By Lisa Morrison
How much household rubbish does a family of four, including a baby, produce each week?
On a farm in Katanning, about 300 kilometres south-east of Perth, it is an impressive half a bread bag.
Ella Maesepp and David Potter had already taken sustainable living to the extremes, building an off-grid eco-house out of a cereal crop.
But a year ago, Ms Maesepp decided to try to radically reduce the amount of rubbish they threw away each week.
It might seem like a tough task for a couple with a nine-month-old, Quade, and five-year-old, Zavier, but the passionate eco-warrior was determined.
A lightbulb moment
“I just had one of those lightbulb moments where I looked at that rubbish bin in my kitchen and just thought, that’s disgusting,” Ms Maesepp said.
She calculated the volume of rubbish the family had contributed to landfill each week of the year for decades and was horrified.

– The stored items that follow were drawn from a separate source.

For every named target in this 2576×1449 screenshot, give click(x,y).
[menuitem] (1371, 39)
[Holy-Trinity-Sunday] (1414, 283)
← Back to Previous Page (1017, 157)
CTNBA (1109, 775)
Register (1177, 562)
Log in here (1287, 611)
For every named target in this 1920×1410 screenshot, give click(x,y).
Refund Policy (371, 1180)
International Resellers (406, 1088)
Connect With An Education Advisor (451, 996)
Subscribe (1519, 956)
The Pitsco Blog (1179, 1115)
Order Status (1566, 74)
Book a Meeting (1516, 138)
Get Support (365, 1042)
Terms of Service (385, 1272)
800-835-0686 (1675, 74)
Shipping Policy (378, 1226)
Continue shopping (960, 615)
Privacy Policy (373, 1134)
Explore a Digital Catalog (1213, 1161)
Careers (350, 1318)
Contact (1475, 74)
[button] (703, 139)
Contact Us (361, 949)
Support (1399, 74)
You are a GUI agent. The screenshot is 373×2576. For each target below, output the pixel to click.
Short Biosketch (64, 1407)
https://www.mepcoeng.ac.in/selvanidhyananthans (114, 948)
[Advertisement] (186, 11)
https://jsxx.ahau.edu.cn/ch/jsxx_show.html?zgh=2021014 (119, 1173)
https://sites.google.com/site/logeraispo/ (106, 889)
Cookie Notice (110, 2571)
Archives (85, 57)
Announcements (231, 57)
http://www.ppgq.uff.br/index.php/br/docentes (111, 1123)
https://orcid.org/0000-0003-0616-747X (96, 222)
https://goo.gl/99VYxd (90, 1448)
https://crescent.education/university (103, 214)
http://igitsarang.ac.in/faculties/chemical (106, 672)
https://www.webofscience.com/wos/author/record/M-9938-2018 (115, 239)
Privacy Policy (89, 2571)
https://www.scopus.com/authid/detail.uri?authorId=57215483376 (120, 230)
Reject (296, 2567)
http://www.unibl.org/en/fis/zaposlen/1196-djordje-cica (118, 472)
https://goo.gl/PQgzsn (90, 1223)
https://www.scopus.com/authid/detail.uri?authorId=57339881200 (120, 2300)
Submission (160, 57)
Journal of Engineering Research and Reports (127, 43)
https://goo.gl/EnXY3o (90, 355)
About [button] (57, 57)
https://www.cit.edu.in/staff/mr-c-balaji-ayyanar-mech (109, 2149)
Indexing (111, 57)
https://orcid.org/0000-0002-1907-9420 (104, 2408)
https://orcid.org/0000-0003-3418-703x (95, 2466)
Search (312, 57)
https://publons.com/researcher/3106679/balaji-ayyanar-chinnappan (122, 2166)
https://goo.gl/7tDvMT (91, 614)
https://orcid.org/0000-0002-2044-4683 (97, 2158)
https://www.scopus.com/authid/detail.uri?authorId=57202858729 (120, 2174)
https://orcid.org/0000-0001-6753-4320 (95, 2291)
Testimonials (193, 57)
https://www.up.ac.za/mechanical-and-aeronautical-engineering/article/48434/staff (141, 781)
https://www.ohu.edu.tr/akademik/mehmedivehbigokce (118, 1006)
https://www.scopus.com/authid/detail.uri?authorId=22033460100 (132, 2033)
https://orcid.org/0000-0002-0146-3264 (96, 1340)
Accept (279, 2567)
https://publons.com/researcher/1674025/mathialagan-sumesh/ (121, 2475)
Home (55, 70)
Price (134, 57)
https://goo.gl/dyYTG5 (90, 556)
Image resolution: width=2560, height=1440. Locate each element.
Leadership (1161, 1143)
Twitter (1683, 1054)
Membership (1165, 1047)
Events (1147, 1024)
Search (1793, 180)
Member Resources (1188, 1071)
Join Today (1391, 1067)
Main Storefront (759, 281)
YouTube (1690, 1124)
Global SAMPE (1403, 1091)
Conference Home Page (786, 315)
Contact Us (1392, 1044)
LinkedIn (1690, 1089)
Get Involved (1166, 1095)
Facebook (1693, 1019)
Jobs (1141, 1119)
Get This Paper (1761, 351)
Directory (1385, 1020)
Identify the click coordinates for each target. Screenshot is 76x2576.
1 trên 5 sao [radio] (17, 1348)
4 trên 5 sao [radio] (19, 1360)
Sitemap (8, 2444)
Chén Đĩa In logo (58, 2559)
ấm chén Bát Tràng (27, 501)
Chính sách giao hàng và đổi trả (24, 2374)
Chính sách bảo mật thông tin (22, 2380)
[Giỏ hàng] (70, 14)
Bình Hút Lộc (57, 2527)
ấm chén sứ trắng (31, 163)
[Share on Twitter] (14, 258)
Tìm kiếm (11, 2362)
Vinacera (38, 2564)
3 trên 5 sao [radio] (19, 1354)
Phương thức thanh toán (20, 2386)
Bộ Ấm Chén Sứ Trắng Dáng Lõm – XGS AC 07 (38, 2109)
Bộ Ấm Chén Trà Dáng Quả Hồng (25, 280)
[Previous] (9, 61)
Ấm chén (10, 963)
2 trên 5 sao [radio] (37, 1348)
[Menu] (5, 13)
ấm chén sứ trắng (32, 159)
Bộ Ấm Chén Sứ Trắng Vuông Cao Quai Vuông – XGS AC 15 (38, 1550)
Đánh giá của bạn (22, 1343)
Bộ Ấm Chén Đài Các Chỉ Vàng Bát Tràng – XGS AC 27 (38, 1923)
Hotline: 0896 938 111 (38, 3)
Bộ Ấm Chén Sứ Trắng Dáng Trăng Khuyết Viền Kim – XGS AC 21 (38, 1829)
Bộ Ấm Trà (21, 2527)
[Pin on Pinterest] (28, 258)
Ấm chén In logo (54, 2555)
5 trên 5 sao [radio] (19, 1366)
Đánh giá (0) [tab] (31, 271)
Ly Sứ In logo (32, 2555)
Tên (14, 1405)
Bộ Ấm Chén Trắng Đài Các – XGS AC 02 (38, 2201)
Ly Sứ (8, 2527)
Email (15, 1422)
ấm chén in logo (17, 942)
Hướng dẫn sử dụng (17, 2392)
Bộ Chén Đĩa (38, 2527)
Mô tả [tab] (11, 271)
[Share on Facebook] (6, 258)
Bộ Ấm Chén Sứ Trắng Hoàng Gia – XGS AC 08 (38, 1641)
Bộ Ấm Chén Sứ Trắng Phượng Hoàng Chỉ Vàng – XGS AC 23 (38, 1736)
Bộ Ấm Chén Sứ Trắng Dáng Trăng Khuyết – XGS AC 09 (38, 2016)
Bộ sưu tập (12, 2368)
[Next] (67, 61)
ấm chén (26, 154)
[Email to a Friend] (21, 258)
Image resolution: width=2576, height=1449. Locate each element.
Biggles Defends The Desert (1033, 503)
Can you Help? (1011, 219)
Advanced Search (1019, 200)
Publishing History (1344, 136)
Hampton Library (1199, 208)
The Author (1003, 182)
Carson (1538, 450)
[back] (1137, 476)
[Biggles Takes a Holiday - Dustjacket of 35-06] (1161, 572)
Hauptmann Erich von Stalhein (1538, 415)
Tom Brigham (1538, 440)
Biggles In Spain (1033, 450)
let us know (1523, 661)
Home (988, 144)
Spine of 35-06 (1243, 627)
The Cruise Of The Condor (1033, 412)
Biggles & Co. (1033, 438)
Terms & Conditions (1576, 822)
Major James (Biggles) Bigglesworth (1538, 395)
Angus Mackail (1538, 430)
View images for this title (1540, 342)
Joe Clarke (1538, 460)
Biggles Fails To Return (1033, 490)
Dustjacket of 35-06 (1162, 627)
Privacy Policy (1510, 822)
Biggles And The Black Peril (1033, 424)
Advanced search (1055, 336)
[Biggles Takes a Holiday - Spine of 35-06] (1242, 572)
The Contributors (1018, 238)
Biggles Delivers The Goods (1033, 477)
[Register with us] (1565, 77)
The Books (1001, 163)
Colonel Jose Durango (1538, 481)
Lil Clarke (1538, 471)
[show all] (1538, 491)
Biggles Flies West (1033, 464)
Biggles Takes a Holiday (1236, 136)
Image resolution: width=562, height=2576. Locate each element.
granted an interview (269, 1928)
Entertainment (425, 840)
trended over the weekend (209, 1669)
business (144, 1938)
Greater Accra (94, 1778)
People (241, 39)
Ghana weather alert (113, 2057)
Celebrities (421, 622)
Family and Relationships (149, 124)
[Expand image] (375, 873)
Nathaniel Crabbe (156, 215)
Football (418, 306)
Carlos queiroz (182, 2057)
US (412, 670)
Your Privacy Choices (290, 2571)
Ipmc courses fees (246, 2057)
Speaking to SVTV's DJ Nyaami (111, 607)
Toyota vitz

“It was at that moment I thought no, this is something we have to tackle,” Ms Maesepp said.
She said it was a slow but surprisingly simple process of making many small changes that added up to a big reduction of their ecological footprint.
“When I said we were going to half a bread bag, I was met with some sceptical looks,” she said.
“I have been amazed by how easy it has been. It just takes some thought and preparation.”
Breaking bad habits
Casting a critical eye over the family’s bin contents was the first step towards slashing how much rubbish ended up in there.
The environmentally conscious couple recycled and composted food scraps, but plenty of plastic packaging was still being thrown away every day.
“Like most families, you don’t really think about what you’re putting in the bin,” Ms Maesepp said.
Once she understood what they were chucking out, it was “incredibly easy” to break old buying habits and make new ones.
Reusable bags are a common sight at supermarket checkouts, but Ms Maesepp also brings her own bags and containers to the fruit and vegetable and deli departments.
She buys flour, rice and other dry goods in bulk, and changed brands of cereal and other products to avoid double-packaging.
Plastic toothbrushes were replaced with biodegradable bamboo toothbrushes, which they add to the compost or use as kindling in winter.
Plastic clothes pegs, brushes and cotton buds were also swapped for wood and bamboo alternatives.
Ms Maesepp switched from buying disposable nappies and sanitary products to cloth options.
She said single-use disposables such as tissues, baby wipes and straws were big contributors to their total household waste.
These days, the family favours handkerchiefs, cloths and stainless steel straws that can be washed and reused.
“By eliminating all those things … we didn’t have to change our lifestyle, we just had to change the products we chose,” Ms Maesepp said.
“It has actually turned out to be incredibly easy and incredibly effective.”
Would smaller rubbish bins limit household waste?
Ms Maesepp believes every Australian household should minimise their waste to help reduce the impact on the nation’s environment.
“Australia is one of the leading producers of waste in the world,” she said.
“I think that’s quite embarrassing and … something we need to be ashamed of.
“We have to take action on this because waste is a serious issue.”
Ms Maesepp said the size of a standard Australian household wheelie bin was enormous.
“As a society, [we] are saying it’s acceptable for every household to put out 240 litres of waste every single week,” she said.
“I fill a 3-litre bin every two weeks quite easily with a family of four.”
Ms Maesepp hopes to motivate other families to take a closer look at the amount of waste they produce, and follow in her family’s footsteps.
“We wanted to show others that hey, we’re just a standard family … living a pretty normal life and we can keep waste down — you can too,” she said.
“It doesn’t have to happen overnight. By slowly tweaking things, adjusting things and making new habits that are better habits, you can get there.”